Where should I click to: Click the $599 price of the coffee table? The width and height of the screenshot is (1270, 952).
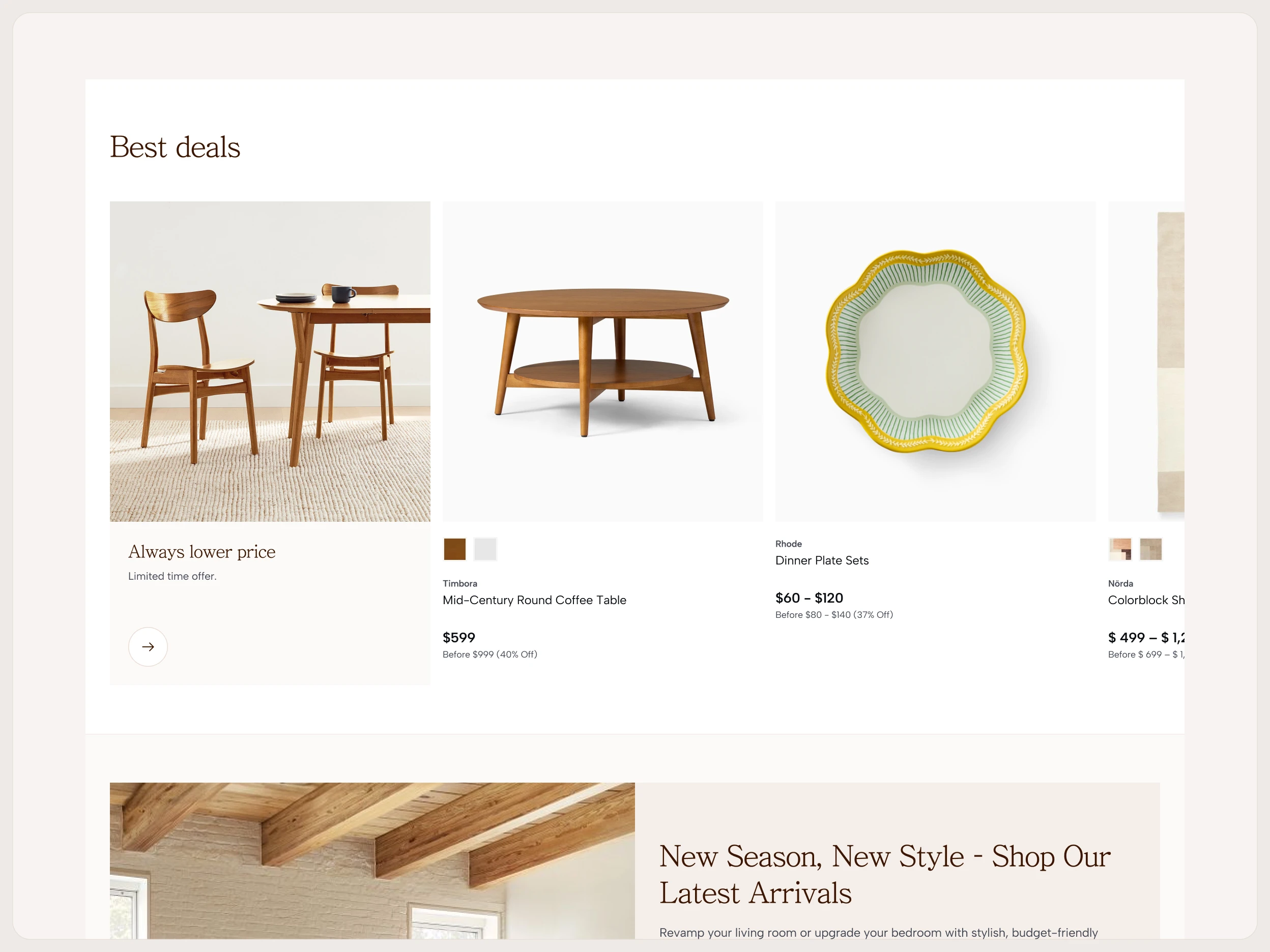[x=458, y=638]
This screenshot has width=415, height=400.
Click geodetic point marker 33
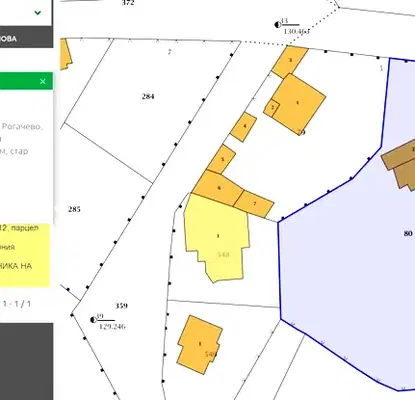click(x=277, y=24)
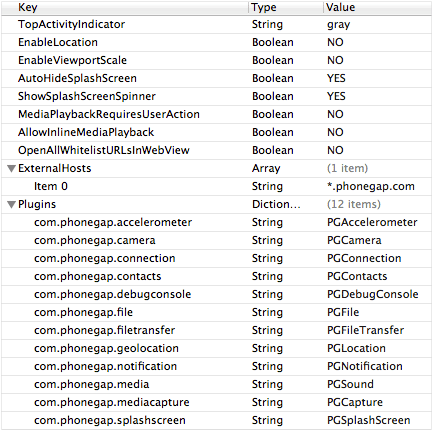Select the com.phonegap.camera plugin key
433x431 pixels.
tap(95, 241)
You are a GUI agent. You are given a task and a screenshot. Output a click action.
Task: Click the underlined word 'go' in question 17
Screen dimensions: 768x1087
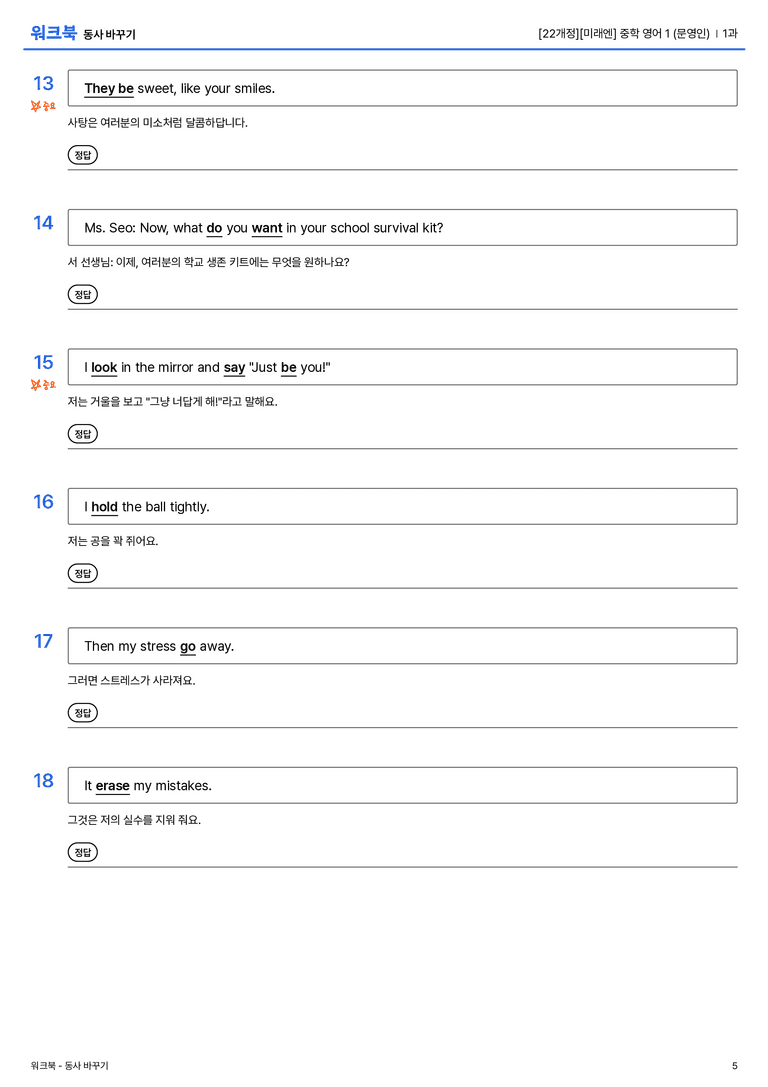(x=188, y=647)
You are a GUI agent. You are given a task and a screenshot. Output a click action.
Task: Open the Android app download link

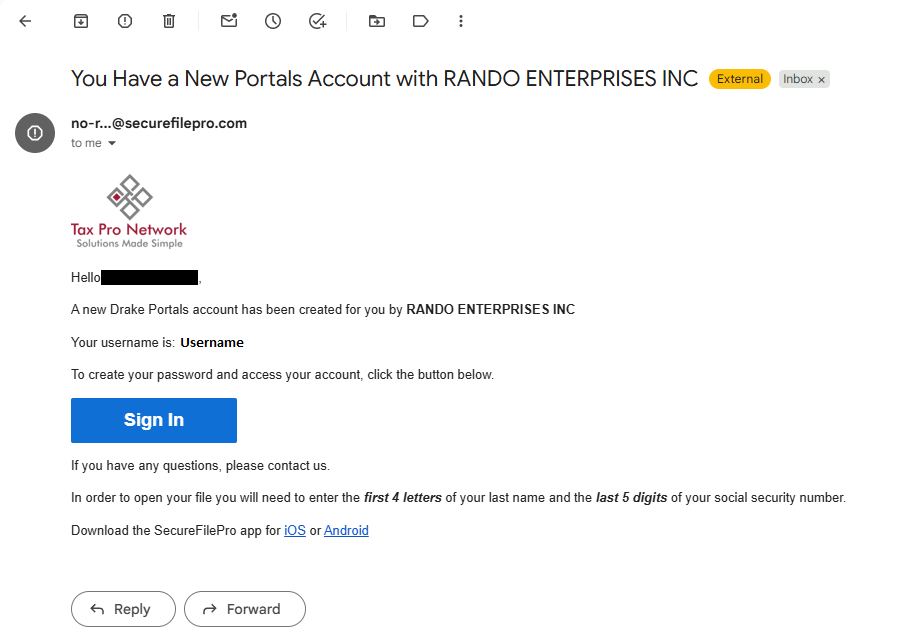tap(346, 531)
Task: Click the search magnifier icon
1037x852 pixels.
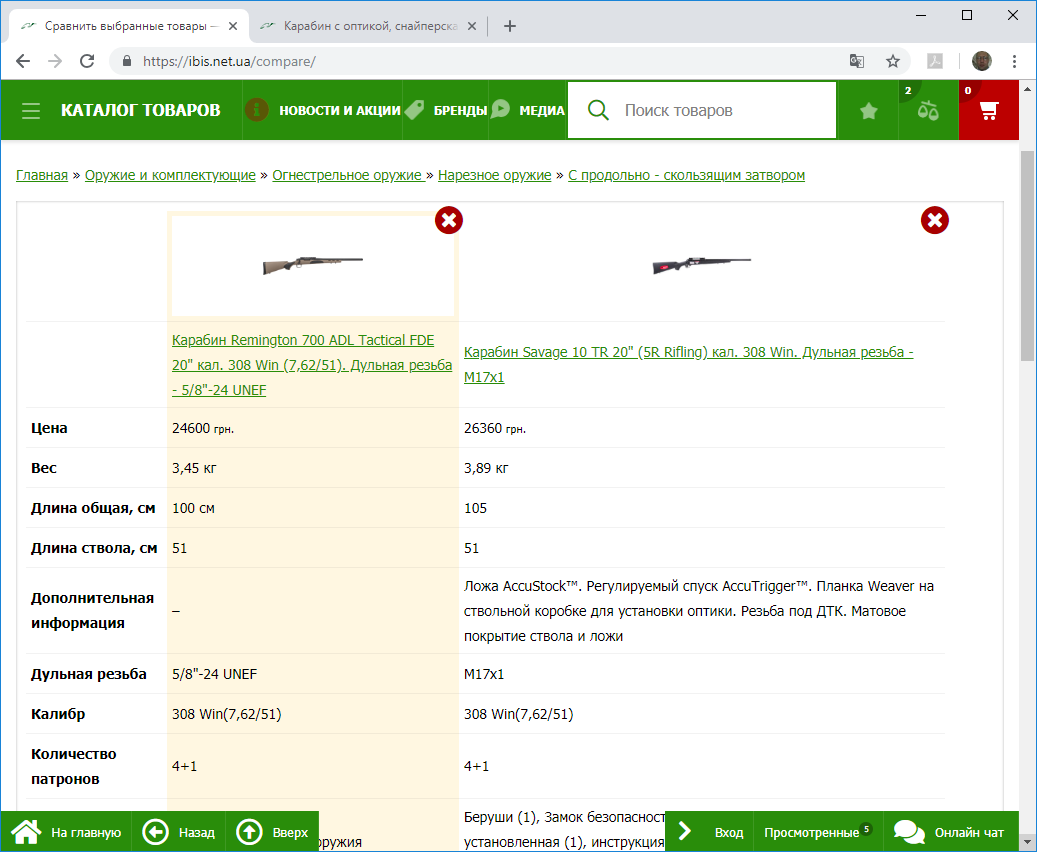Action: (598, 110)
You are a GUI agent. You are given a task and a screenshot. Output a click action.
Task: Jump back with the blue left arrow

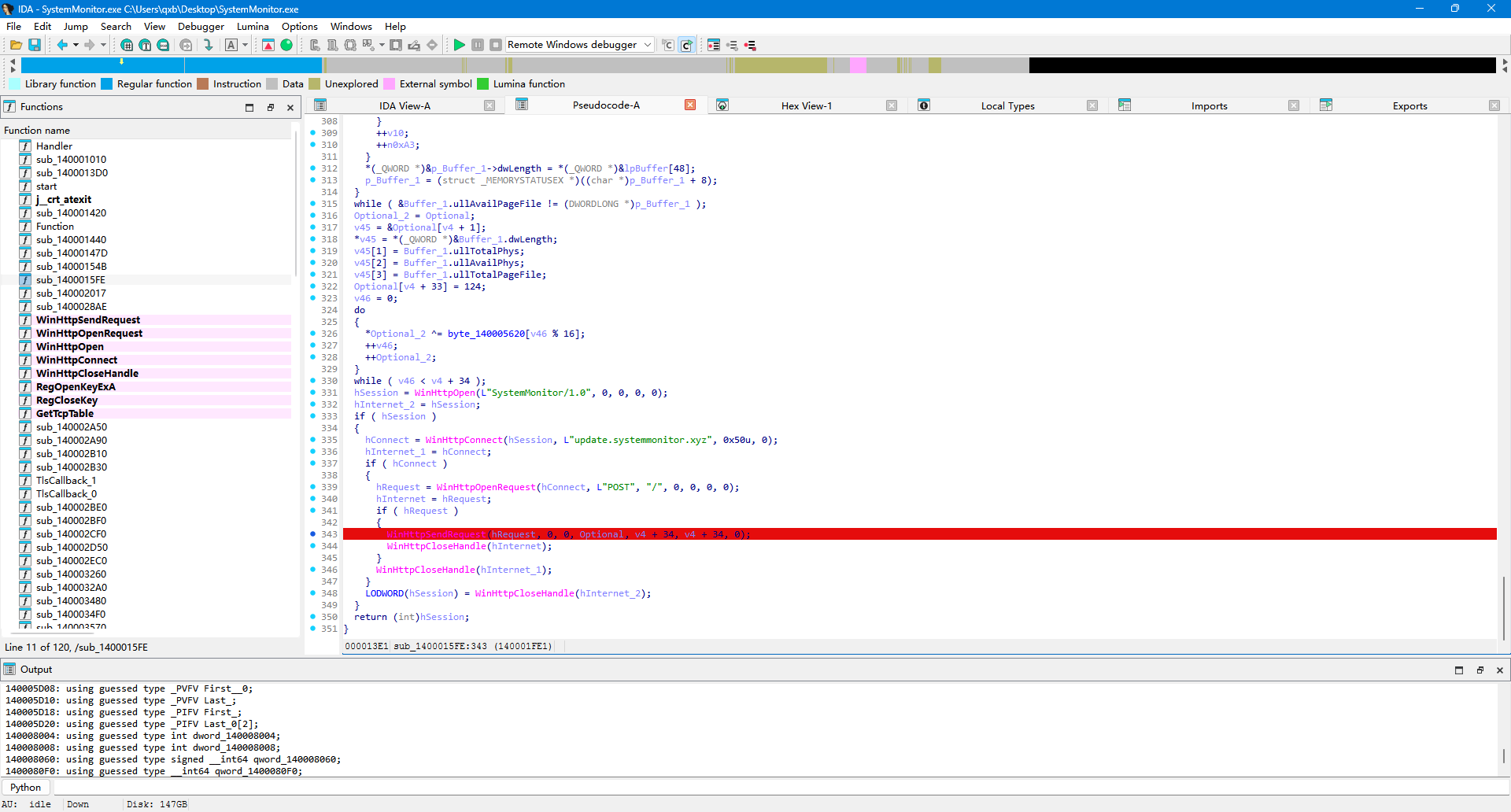tap(62, 46)
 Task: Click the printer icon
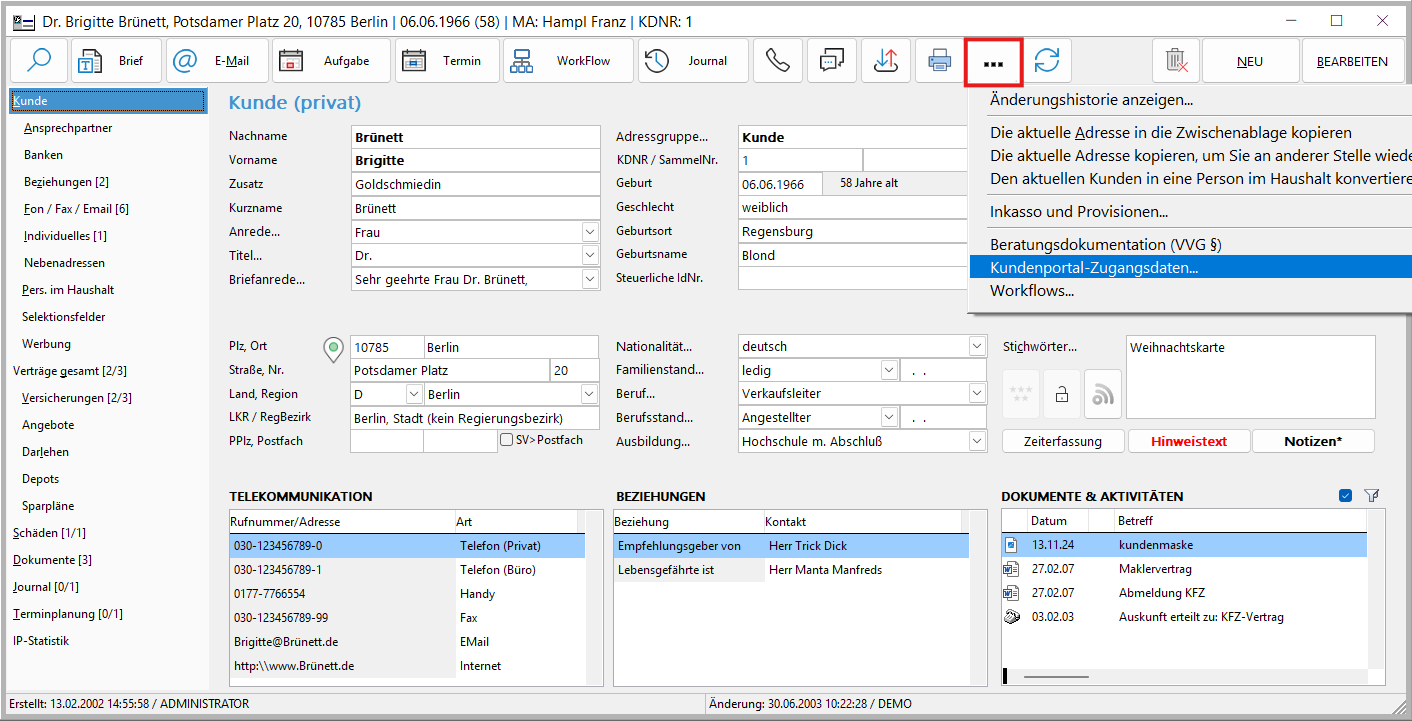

▶ **PROBLEM DESCRIPTION**
The answer must consist of the line containing "Click geodetic point marker 33" and every line after it through the end of the records, retyped exactly, with all pictures left out.

▶ **THE COMPLETED TASK**
Click geodetic point marker 33
click(x=277, y=24)
Select the com.phonegap.camera plugin key
433x431 pixels.
tap(95, 241)
You are a GUI agent. You are given a task and a screenshot. Output a click action.
Task: Click the underlined word 'go' in question 17
Screen dimensions: 768x1087
(x=188, y=647)
You are a GUI agent. You are given a task and a screenshot. Output a click action.
Task: Open the Android app download link

tap(346, 531)
Task: Click the search magnifier icon
1037x852 pixels.
Action: (598, 110)
You are a GUI agent. You are given a task and a screenshot. Output a click action.
Task: Jump back with the blue left arrow

tap(62, 46)
 Task: Click the printer icon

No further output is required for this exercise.